(THE INPUT):
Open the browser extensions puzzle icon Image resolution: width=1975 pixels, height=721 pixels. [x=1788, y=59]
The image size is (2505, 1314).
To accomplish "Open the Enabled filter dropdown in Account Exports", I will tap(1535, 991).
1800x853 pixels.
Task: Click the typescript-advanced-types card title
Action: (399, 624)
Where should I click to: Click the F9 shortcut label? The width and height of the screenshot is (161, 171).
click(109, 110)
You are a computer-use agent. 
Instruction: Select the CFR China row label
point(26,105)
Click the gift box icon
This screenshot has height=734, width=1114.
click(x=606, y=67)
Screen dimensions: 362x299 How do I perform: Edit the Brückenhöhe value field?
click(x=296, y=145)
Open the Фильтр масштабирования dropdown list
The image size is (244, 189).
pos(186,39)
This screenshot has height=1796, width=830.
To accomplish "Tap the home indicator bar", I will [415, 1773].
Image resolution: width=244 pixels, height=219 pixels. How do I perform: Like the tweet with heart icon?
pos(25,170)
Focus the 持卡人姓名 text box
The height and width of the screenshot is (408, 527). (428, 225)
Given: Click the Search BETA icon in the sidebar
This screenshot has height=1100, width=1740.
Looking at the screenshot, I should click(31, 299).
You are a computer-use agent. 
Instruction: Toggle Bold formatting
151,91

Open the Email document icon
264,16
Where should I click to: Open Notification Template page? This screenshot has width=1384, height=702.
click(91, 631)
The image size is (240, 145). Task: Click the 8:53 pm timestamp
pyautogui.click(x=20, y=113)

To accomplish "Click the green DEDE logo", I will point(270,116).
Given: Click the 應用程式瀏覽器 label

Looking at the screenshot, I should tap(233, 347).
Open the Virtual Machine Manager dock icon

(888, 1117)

(GIVEN EXERCISE): Copy all of the records above word for word.

(SOLUTION):
Open the browser extensions puzzle icon Image resolution: width=1975 pixels, height=721 pixels. [x=1788, y=59]
The image size is (2505, 1314).
To accomplish "Open the Enabled filter dropdown in Account Exports", I will tap(1535, 991).
1800x853 pixels.
Task: Click the typescript-advanced-types card title
Action: (399, 624)
Where should I click to: Click the F9 shortcut label? The width and height of the screenshot is (161, 171).
click(109, 110)
You are a computer-use agent. 
Instruction: Select the CFR China row label
point(26,105)
Click the gift box icon
This screenshot has height=734, width=1114.
click(x=606, y=67)
Screen dimensions: 362x299 How do I perform: Edit the Brückenhöhe value field?
click(x=296, y=145)
Open the Фильтр масштабирования dropdown list
The image size is (244, 189).
pos(186,39)
This screenshot has height=1796, width=830.
To accomplish "Tap the home indicator bar", I will [415, 1773].
Image resolution: width=244 pixels, height=219 pixels. How do I perform: Like the tweet with heart icon?
pos(25,170)
Focus the 持卡人姓名 text box
The height and width of the screenshot is (408, 527). (428, 225)
Given: Click the Search BETA icon in the sidebar
This screenshot has height=1100, width=1740.
Looking at the screenshot, I should click(31, 299).
You are a computer-use agent. 
Instruction: Toggle Bold formatting
151,91

Open the Email document icon
264,16
Where should I click to: Open Notification Template page? This screenshot has width=1384, height=702.
click(91, 631)
The image size is (240, 145). Task: Click the 8:53 pm timestamp
pyautogui.click(x=20, y=113)

To accomplish "Click the green DEDE logo", I will point(270,116).
Given: Click the 應用程式瀏覽器 label

Looking at the screenshot, I should tap(233, 347).
Open the Virtual Machine Manager dock icon

(888, 1117)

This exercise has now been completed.